Telehealth is certainly not new, but COVID-19 accelerated engagement by years as people mitigated their risks and concerns about going to hospitals and provider offices. Already accustomed to interacting with retail and banking providers online, they realized how easily they could also interact with healthcare professionals without sacrificing quality care. According to a McKinsey study, “Consumer adoption has skyrocketed, from 11 percent of U.S. consumers using telehealth in 2019 to 46 percent of consumers now using telehealth to replace canceled healthcare visits. Providers have rapidly scaled offerings and are seeing 50 to 175 times the number of patients via telehealth than they did before.”
Increased adoption and patient engagement will require increased categorization of the types of services provided by both hospitals and other healthcare facilities to triage conditions to determine whether an in-person visit is warranted. That will help hospitals, doctors’ offices and clinics evolve what diagnosis and treatment they do in office and what is appropriate to start at home.
Even before the pandemic, there was an unmet demand for healthcare services because people were anxious about visiting a doctor, it wasn’t convenient or an array of other reasons. Telehealth can help people engage with providers earlier in the care cycle, especially for pre-acute or chronic maintenance conditions. This applies both to a generation who is accustomed to life online as well as an older group who became more tech savvy out of necessity during the pandemic and is now more likely to engage with a provider differently.
Providing telehealth services can free office time for those cases where it’s needed, and it achieves another goal—access to healthcare for otherwise underserved communities. There’s a misconception that people in those communities don’t have as much access to connectivity. That might be true in the context of fixed broadband, but the penetration of smartphones is high, even in lower-income brackets. According to the Pew Research Center, 76% of Americans earning less than $30,000 per year own a smartphone as well as 80% of those living in rural areas.

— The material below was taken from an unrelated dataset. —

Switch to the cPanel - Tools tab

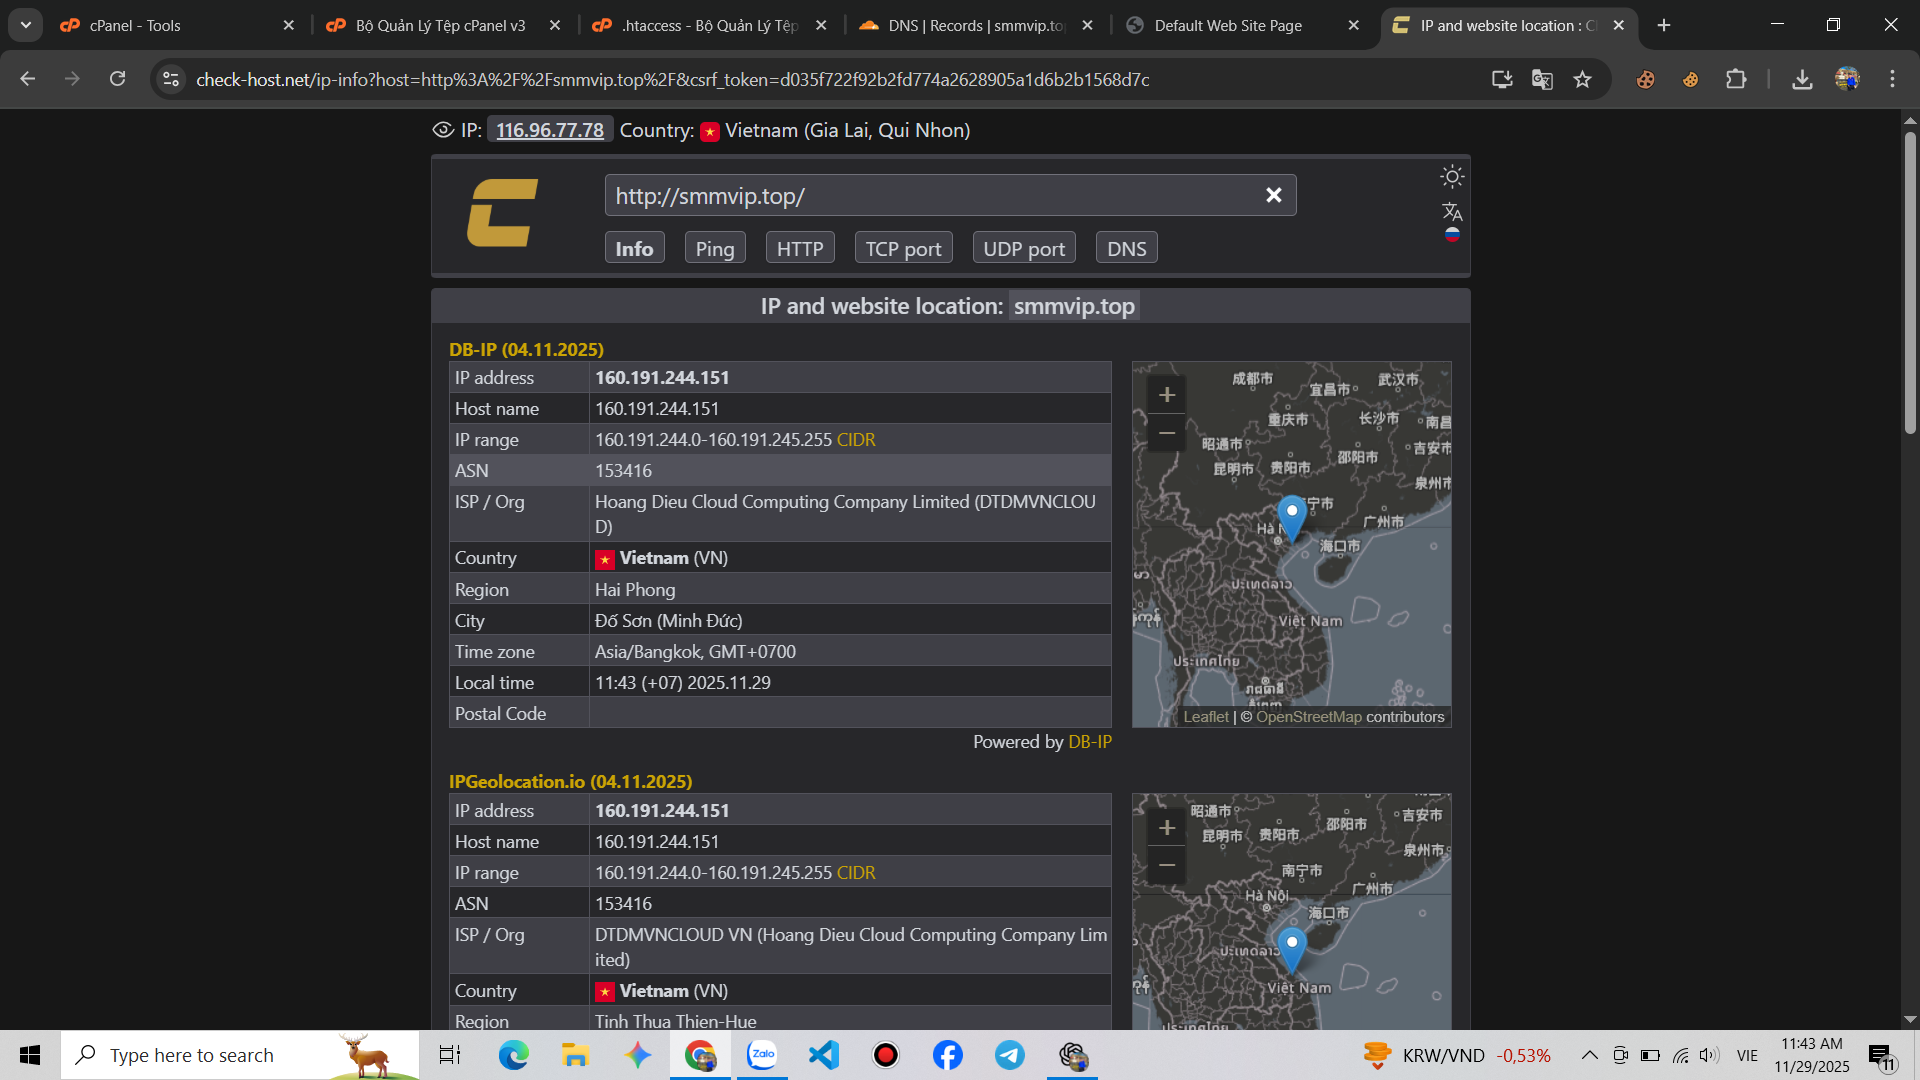(x=135, y=25)

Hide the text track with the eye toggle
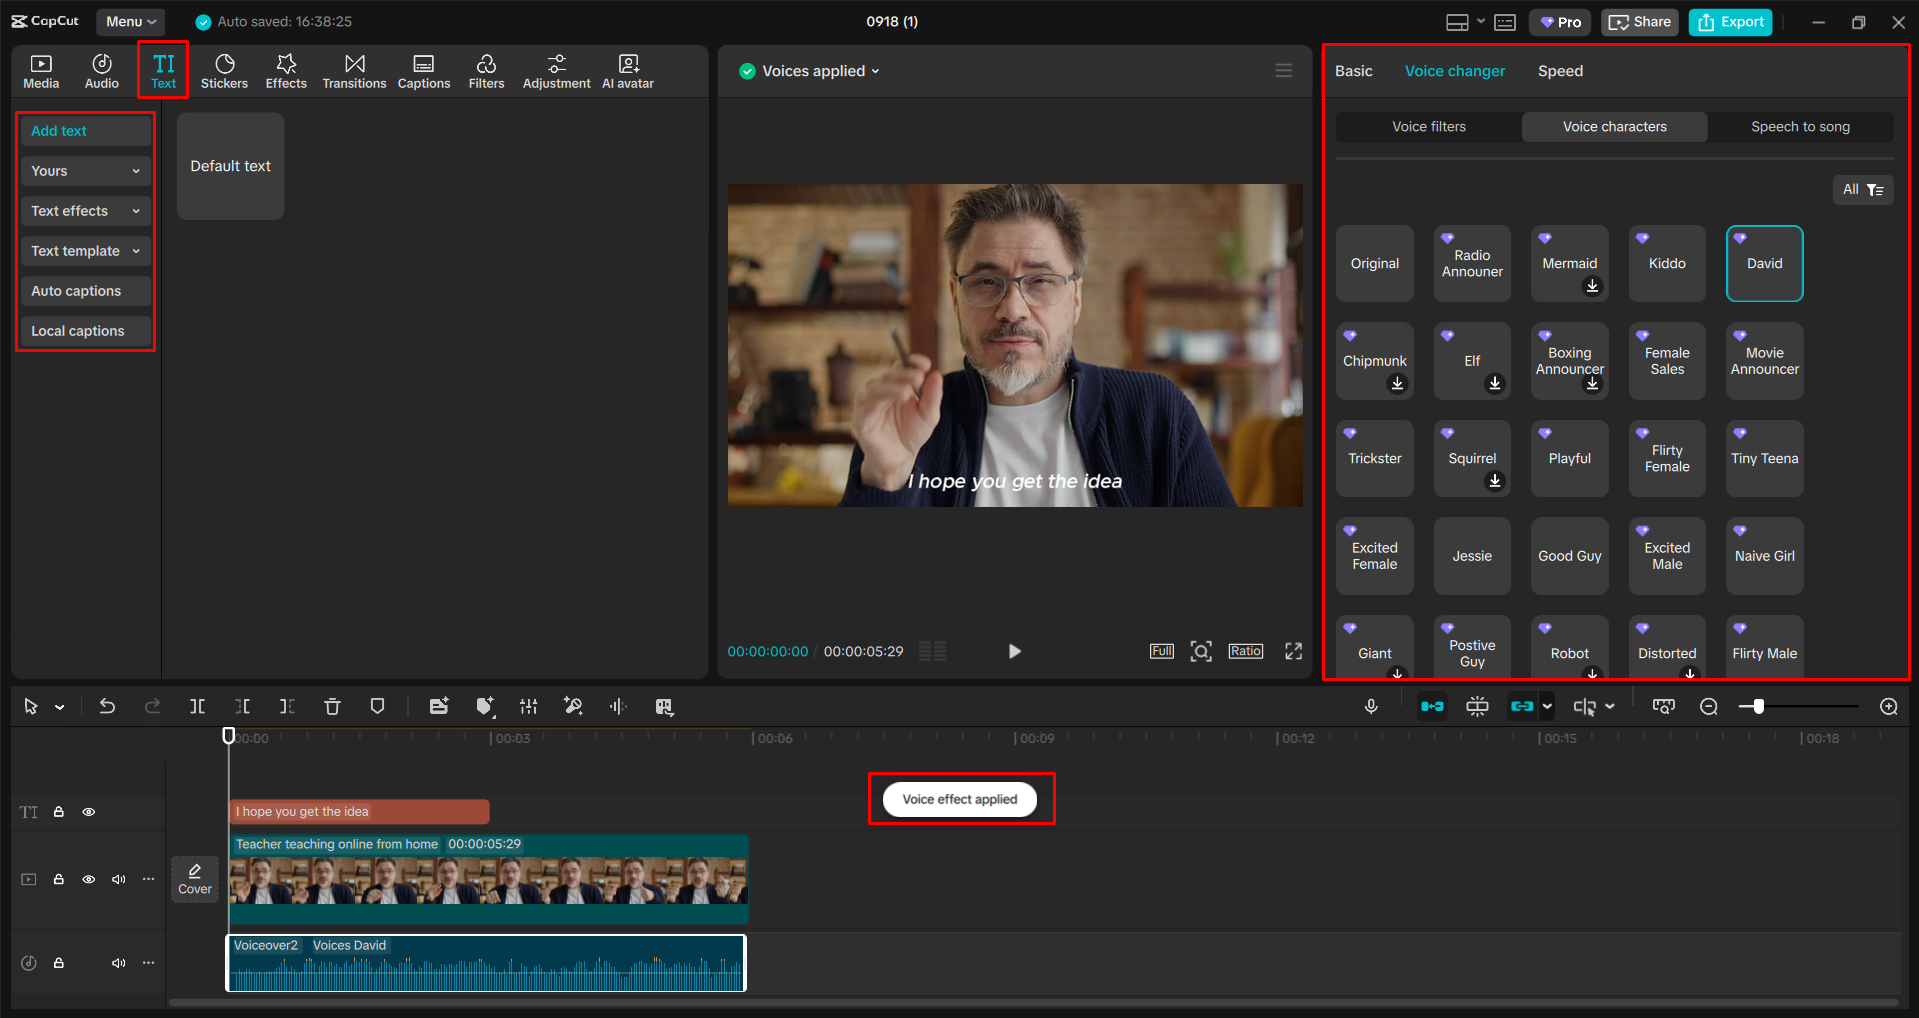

The McKinsey study also identified five specific models appropriate for virtual care: On-demand urgent care; virtual office visits; near-virtual office visits; virtual home health services; and tech-enabled home medication administration. Each segment offers viable possibilities to extend telehealth outside traditional parameters, resulting in substantial volume shifted from office visits and outpatient care. This could mean billions in healthcare spending shifted to virtual or near-virtual care. It also means the industry behind the necessary products and technology has to provide integrated, multifunctional solutions.
Companies create sensors that can monitor a host of biometrics in a single device that is simple to use yet provides meaningful data that takes the telehealth experience beyond a conference call into actionable information.
Correctly implemented, that data can become part of remote care management for both acute and chronic conditions. A patient who might have been kept in hospital post-surgery could be sent home for monitoring via the right sensors. Or a community hospital could keep an ICU patient who’s monitored remotely. Even pre-COVID, hospitals and payers were starting to pilot discharging patients to a more controlled environment, such as a hotel, especially when there was uncertainty about the ability for the patients to receive appropriate care in their home settings, with appropriate monitoring equipment.
Chronic conditions can benefit from advancements in artificial intelligence that analyze data to alert the patient or provider regarding specific biometric measures. It’s first-level triage that helps prevent condition deterioration from reaching a crisis point thereby providing pre-emptive versus reactive care. That’s a major value point, both to the patient and to the insurer. A patient with daily monitoring of blood glucose levels could stay on a maintenance path instead of deteriorating to a crisis situation that ends up with an ER or hospital visit. A key factor is equipment that a patient doesn’t have to think about and can be accurately monitored by a healthcare professional.
That shift to pre-emptive care through remote diagnostics is one factor driving payer influence as insurers become more active in care management and patient management through proactive monitoring. They already see the value in managing the overall care cycle through remote patient monitoring (RPM) to prevent condition deterioration and even for more general, preventive engagement for fitness and wellness.
On the regulatory front, the U.S. Department of Health and Human Services Office for Civil Rights issued an FAQ on telehealth and HIPAA (Health Insurance Portability and Accountability Act) that establishes the practice as more than temporary COVID-19 exceptions. This will help in the long run to establish more standardization and consistency. A push for medical-grade technology and coordinated systems provides more credibility to the data. It also supports clinical validation of medically relevant information. In the long run, companies that provide an end-to-end package with medical-grade sensors, monitoring capability and a data platform can fully support a viable telehealth endeavor.
With comprehensive monitoring and telehealth options, healthcare providers have access to a wealth of data. That data doesn’t only impact individuals; it provides a bigger picture at a population level. A statistically significant sample can help devise new treatment patterns or better understand trends. Coupled with socioeconomic or environmental data, the derived information can make a much bigger impact than short-term, single patient care. It can be a new way of pivoting away from data collection focused mostly on administrative purposes to data that leads to real insights that can overall improve care.